1° tour que eu fiz, o turistão: foi uma experiência bacana, mas era muita gente no grupo e eu tinha que disputar na base do cotovelo um espaço perto do guia para conseguir ouvir o que ele dizia.
1° tour que eu fiz, o turistão: foi uma experiência bacana, mas era muita gente no grupo e eu tinha que disputar na base do cotovelo um espaço perto do guia para conseguir ouvir o que ele dizia.

O problema é que:

  • Tem muita gente (meu grupo tinha mais de 20 pessoas);
  • Você tem que ficar correndo atrás do guia para ficar bem perto e conseguir escutar o que ele está falando na paz – como tem muita gente, se você ficar na galera do fundão quase não dá para ouvir nada; ❗
  • Se for no verão, os dias são mais claros e as ruas ficam cheias de gente nos pubs.

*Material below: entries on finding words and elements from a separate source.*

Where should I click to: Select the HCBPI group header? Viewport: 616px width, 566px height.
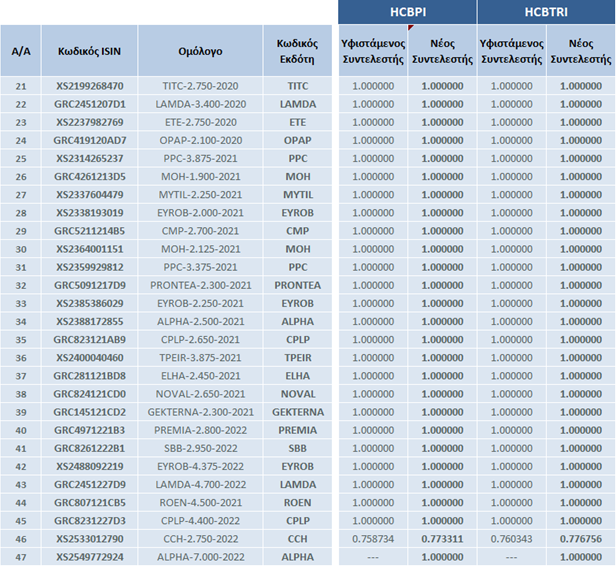point(408,12)
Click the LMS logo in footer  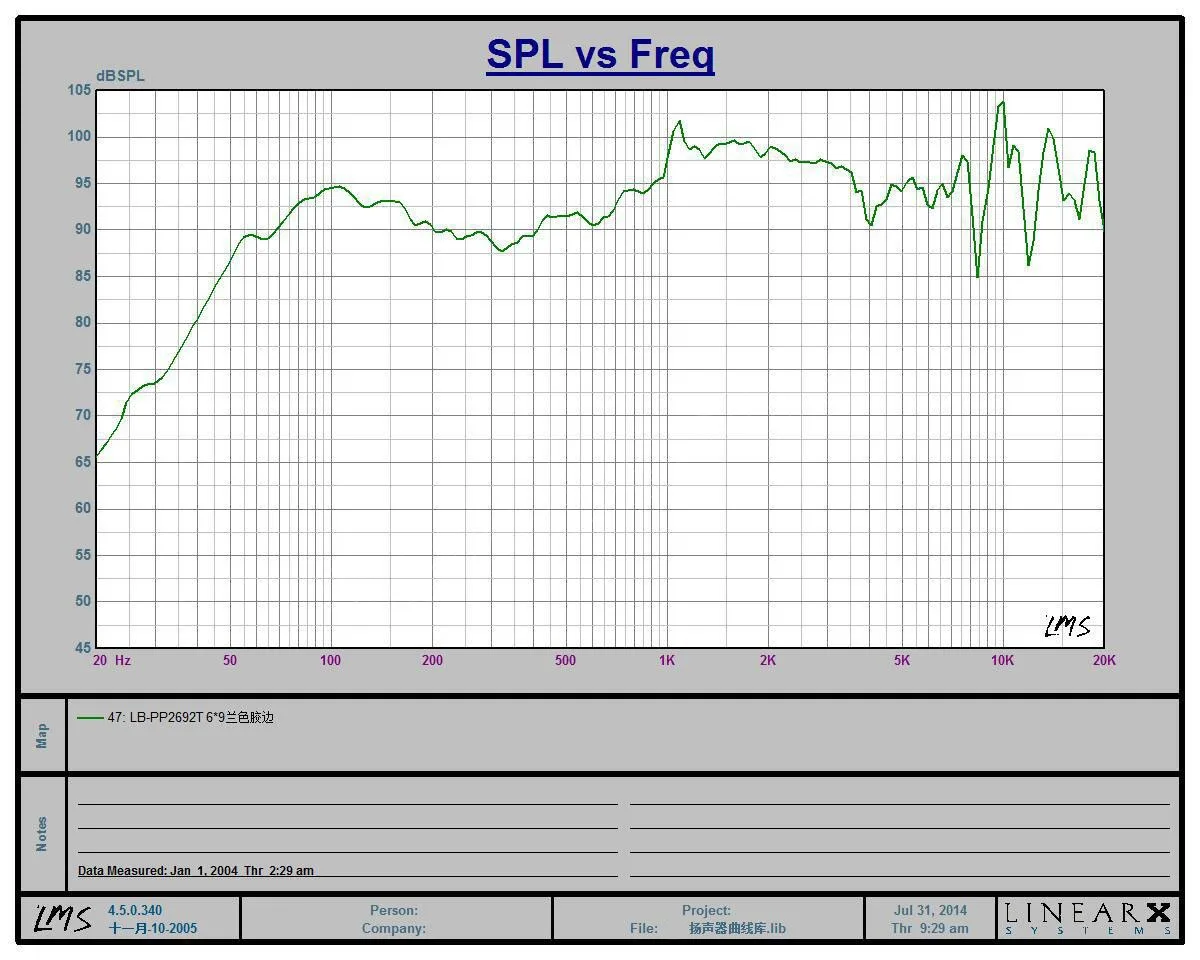[x=62, y=918]
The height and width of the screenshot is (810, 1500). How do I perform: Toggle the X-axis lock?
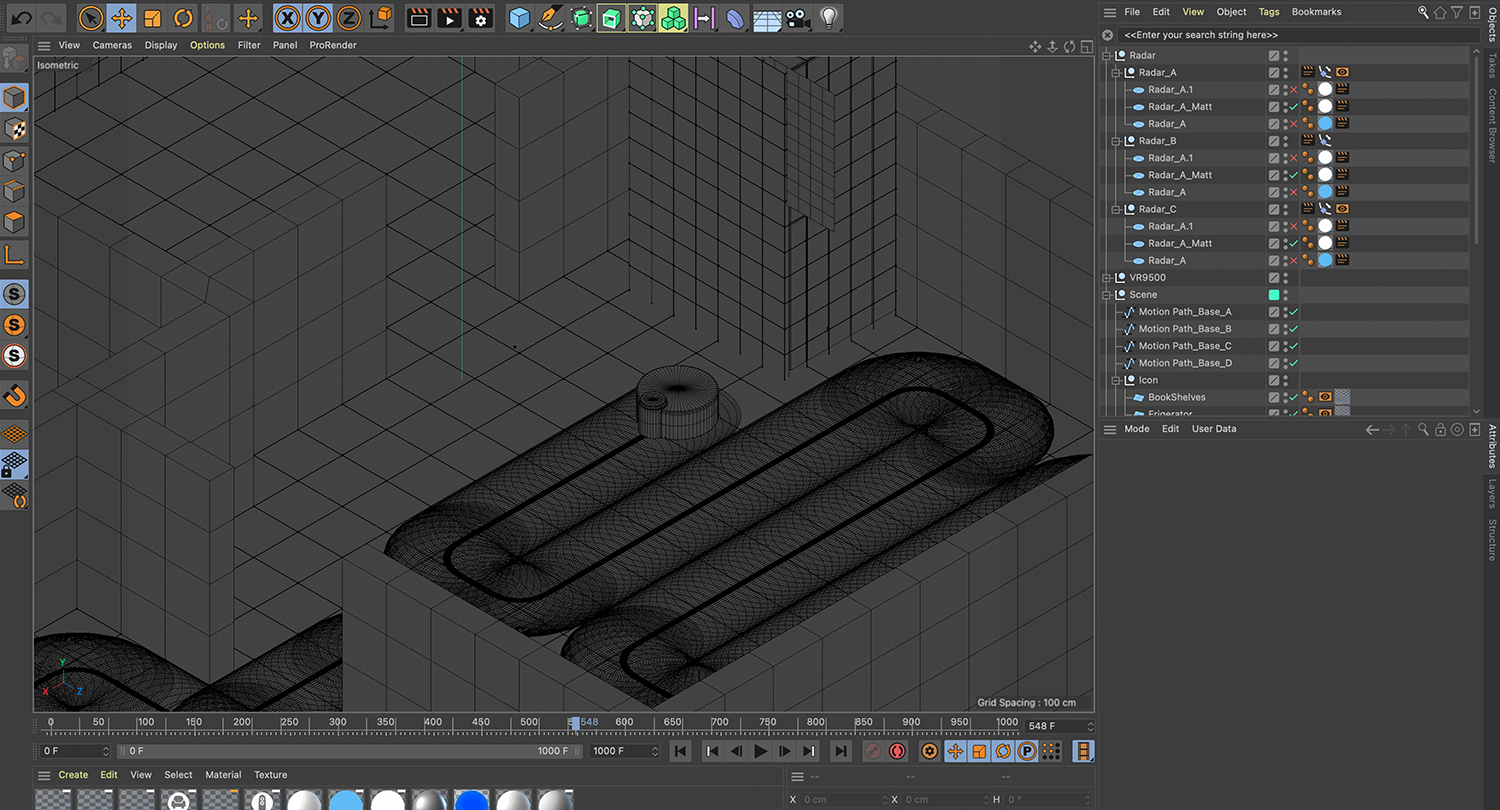[287, 18]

É divertido, mas como nessa região as ruas são estreitas, é meio complicado de passar, e mais barulhento ainda na hora de ouvir a história;
  • Em geral o tour é todo em inglês, e mesmo com o sotaque deles sendo super charmoso, se você não estiver afiado no idioma pode ter uma certa dificuldade em entender, porque os guias fazem vozes e trejeitos de quem conta uma história de terror. Eu considero meu inglês bem bonzinho, e não aproveitei muito na época do que ele disse.
  • É difícil tirar fotos com tantas cabeças na frente.

Mas tá. Depois de um bom tempo, quando eu já estava morando por aqui, eu estava procurando no Meetup (um site bacana de atividades diferentes promovidas por grupos com interesses comuns) um tour a pé para fotografar, e encontrei “Uma caminhada pela história de Jack, O estripador, para fotógrafos”.

Valor: 14 libras. Achei que valia a pena. Fui.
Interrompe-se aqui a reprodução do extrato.